• Baylor coaches, student-athletes serve flood-ravaged Louisiana residents

    Baylor baseball serving in Louisiana

    Over Labor Day weekend, the Baylor softball and baseball teams spent Labor Day weekend in Louisiana — but not for competition, practice, or even team-building. No, the coaches and student-athletes were in Louisiana with one purpose in mind: to serve by doing whatever work was needed.

    After unprecedented flooding hit Louisiana last month, Baylor women’s basketball coach Kim Mulkey — a Hammond, La., native — got the ball rolling. With support from the community, Mulkey arranged for a trailer filled with more than $35,000 dollars worth of school supplies to be distributed in flood-stricken Tangipahoa Parish, east of Baton Rouge.

    Baylor softball coach Glenn Moore (who attended college at Northwestern State and later coached at LSU) and baseball coach Steve Rodriguez quickly followed suit, arranging for their teams to spend the holiday weekend lending a hand in some of the areas around Baton Rouge that were hardest hit.

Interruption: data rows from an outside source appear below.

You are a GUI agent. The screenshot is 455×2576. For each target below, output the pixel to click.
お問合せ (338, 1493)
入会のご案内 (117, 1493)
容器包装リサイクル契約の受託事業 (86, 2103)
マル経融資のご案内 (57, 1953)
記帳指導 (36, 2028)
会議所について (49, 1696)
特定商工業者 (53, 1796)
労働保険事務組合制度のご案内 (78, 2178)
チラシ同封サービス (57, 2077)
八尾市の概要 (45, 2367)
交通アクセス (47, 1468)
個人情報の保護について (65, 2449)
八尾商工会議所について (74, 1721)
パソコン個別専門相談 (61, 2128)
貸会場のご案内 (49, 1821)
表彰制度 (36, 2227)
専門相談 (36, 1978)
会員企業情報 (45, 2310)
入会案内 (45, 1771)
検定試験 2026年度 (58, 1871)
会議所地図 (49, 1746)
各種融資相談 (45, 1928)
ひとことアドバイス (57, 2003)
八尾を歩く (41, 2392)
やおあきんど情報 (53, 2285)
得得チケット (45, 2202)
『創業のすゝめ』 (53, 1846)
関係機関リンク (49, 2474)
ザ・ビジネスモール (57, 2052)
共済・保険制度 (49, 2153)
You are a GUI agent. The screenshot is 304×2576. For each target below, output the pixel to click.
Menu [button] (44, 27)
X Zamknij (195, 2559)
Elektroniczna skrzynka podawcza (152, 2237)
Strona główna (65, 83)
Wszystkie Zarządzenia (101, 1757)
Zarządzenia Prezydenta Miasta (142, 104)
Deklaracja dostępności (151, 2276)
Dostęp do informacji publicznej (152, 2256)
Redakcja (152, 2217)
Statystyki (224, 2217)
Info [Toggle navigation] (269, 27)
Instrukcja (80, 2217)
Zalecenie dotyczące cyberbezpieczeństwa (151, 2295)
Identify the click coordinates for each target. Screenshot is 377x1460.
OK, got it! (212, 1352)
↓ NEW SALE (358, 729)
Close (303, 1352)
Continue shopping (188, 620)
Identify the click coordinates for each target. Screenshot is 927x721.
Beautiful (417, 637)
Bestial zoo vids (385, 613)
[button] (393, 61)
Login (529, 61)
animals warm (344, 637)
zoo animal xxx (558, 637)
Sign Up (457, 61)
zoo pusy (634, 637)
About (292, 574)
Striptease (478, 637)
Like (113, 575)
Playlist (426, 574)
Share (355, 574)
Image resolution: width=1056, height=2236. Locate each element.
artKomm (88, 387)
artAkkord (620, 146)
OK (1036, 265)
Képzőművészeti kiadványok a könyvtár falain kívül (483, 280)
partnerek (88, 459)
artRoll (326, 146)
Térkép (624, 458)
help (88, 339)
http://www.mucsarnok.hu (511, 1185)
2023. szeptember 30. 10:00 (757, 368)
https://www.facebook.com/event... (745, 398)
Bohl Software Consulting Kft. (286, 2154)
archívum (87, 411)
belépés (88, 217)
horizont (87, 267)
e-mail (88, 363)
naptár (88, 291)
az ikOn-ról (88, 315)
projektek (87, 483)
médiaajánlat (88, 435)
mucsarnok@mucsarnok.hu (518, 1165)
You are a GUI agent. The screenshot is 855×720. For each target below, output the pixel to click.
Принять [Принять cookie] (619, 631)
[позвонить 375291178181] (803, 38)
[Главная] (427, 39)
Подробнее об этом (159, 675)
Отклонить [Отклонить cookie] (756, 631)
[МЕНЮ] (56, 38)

    The Baylor contingent brought with them more than $15,000 in supplies donated by local individuals and businesses, plus $8,000 in cash donated by Baylor fans, softball supporters and others in the Waco area — all of which went directly to victims. Saturday and Sunday, the teams split up around numerous houses in and around the areas hardest hit in Denham Springs, where 90% of homes were flooded, as well as neighboring areas in Baton Rouge. They ripped drywall, took out sheetrock, stripped tile, pulled up carpet, moved heavy household items, and did whatever they could do alleviate the burdens of people who, in many cases, had lost everything and were forced to wait for outside help amidst the devastation.

    “It was overwhelming,” says Moore. “It’s an eerie feeling to see gutted houses and then to realize families had to live in those as they wait for help. Your heart went out to them. Many of them didn’t have flood insurance because their houses were so high up. It was hard to imagine the water coming up that high. Our girls were really motivated by an external force, by the visual of seeing what had happened to our neighbors there. It triggered a response to help, and I’ve never been more proud of a team than what I saw there.”

    “I could relate a little to what they were dealing with,” says Baylor baseball senior Matt Menard, whose own home in Bridge City, Texas, was flooded in 2008 by Hurricane Ike. “It was great to let them know they weren’t alone, that someone was there to help them. It was amazing; everyone there was all smiles to us, even with what they’d been through. They were wondering where to start with all the work each day, and we could be there with 40 guys who could help them.”

    With the clean-up effort expected to extend well into the fall, Baylor students will return to Baton Rouge next month as Baylor Missions leads a fall break trip for students who wish to serve.

    Sic ’em, Baylor servant-leaders!